The techniques described in the present application provide a number of benefits and advantages over conventional dot product pipelines. For instance, reusing hardware components in a dot product pipeline for different modes of operation that support different data types reduces the amount of area used in implementing the dot product pipeline in an integrated circuit. This allows more dot product pipelines and/or other components to fit on the integrated circuit. Conventional methods that employ separate dot product pipelines to support different data types use more area in an integrated circuit.
Significand multiplier 505 is configured to multiply significand values. For example, significand multiplier 505 receives the significand values of two sets of floating point numbers that architecture 500 receives as inputs (e.g., significands of the first set of floating point numbers 145 and significands of the second set of floating point numbers 150). Then, significand multiplier 505 performs a Hadamard product operation between the two sets of significand values. For instance, significand multiplier 505 may multiply the significand of the first floating point number in the first set of floating point numbers with the significand of the first number in the second set of floating point numbers, multiply the significand of the second floating point number in the first set of floating point numbers with the significand of the second number in the second set of floating point numbers, and so on and so forth. After performing the Hadamard product operation, significand multiplier 505 sends the products to fixed point converter 520 for further processing. In addition, significand multiplier 505 sends max exponent selector 515 the most significant bit of each product.
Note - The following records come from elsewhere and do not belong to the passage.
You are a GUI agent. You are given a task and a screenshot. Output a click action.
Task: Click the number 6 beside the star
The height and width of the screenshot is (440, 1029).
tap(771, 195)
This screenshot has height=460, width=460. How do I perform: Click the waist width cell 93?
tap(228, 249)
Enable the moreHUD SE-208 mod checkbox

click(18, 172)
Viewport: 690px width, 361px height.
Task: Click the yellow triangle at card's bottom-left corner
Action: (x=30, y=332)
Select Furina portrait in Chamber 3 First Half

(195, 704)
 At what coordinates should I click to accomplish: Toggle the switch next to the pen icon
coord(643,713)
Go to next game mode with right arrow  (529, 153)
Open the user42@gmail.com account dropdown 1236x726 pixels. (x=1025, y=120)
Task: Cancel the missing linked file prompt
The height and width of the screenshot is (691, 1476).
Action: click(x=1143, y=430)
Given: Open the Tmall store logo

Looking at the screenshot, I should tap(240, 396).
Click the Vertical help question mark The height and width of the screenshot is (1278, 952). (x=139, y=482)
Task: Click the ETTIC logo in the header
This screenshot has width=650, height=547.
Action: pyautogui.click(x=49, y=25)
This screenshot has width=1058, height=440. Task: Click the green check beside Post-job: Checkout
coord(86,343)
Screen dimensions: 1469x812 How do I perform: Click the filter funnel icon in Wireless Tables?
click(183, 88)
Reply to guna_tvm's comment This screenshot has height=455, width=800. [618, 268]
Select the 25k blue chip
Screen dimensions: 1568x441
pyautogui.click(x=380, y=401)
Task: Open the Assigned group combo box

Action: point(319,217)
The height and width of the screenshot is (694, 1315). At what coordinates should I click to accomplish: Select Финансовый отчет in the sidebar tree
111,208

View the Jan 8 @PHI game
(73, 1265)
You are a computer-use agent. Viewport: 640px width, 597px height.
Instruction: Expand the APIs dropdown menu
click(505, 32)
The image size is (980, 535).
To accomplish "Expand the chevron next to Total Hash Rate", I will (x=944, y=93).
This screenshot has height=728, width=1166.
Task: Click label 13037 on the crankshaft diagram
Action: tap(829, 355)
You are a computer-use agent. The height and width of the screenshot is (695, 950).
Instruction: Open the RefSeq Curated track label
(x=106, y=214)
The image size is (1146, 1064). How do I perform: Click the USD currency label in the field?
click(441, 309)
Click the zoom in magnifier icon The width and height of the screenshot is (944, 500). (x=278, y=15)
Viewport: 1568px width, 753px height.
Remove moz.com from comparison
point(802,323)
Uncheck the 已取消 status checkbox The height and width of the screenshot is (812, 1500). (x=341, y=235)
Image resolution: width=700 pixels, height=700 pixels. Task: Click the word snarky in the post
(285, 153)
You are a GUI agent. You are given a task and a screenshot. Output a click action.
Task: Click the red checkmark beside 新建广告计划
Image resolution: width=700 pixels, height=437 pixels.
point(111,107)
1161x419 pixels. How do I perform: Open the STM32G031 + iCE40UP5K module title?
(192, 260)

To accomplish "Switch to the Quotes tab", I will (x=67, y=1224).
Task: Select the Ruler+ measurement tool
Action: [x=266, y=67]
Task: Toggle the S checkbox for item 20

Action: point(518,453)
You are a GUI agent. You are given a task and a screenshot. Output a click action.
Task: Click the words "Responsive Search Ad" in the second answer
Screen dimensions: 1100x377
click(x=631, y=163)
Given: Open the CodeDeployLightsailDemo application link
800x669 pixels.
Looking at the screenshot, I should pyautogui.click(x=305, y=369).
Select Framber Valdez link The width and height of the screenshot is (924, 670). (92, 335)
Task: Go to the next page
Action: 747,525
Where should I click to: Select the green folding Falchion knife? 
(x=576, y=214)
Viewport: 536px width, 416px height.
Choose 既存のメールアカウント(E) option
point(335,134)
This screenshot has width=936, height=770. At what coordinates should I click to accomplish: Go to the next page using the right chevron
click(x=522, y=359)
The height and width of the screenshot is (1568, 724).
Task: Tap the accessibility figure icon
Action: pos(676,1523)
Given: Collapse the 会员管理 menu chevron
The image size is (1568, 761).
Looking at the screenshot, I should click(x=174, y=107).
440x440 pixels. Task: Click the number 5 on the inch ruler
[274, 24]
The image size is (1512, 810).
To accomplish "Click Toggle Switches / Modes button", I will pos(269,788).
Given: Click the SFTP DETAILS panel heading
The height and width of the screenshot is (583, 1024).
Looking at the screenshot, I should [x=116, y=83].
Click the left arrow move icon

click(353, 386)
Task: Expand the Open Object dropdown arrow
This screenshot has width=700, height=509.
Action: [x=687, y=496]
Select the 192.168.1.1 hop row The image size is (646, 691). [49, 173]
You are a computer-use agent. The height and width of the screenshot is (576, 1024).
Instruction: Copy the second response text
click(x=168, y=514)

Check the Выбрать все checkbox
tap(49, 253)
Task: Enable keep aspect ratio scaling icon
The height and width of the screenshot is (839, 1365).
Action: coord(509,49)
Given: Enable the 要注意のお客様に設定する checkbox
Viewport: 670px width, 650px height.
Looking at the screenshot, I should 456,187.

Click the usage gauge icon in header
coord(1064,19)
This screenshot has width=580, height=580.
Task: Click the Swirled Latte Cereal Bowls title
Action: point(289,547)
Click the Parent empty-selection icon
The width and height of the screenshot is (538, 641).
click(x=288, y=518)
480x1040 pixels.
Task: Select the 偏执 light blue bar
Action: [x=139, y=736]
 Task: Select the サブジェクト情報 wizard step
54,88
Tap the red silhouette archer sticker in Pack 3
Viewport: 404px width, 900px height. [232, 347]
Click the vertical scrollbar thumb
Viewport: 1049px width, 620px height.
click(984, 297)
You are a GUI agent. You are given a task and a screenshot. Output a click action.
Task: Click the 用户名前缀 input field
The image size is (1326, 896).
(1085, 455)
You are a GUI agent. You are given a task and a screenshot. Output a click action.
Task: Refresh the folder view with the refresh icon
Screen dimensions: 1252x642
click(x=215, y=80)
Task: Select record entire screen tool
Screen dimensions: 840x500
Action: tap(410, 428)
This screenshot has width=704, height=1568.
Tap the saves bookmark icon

Exponent adder 510 is responsible for adding exponent values. For example, exponent adder 510 receives the exponent values of the two sets of floating point numbers that architecture 500 receives as inputs. Next, exponent adder 510 adds the exponent value of each floating point number in the first set of floating point numbers with the exponent value of the corresponding floating point number in the second set of floating point numbers. For instance, exponent adder 510 can add the exponent of the first floating point number in the first set of floating point numbers with the exponent of the first number in the second set of floating point numbers, add the exponent of the second floating point number in the first set of floating point numbers with the exponent of the second number in the second set of floating point numbers, and so on and so forth. Once the exponents are added up, exponent adder 510 sends the sums to max exponent selector 515. Exponent adder 510 also sends the sums to fixed point converter 520.
Max exponent selector 515 handles the selection of exponent values. For example, when max exponent selector 515 receives the sums of the exponent values from exponent adder 510 and the most significant bits of the products from significant multiplier 505, max exponent selector 515 adds the most significant bit from each product and its corresponding sum of exponent values. For instance, max exponent selector 515 can add (1) the most significant bit of the product between the significands of the first floating point number in the first set of floating point numbers and the first number in the second set of floating point numbers and (2) the sum of the exponent values of the first floating point number in the first set of floating point numbers and the first number in the second set of floating point numbers. From these adjusted exponent value sums, max exponent selector 515 selects the highest exponent value and sends the selected value to fixed point converter 520.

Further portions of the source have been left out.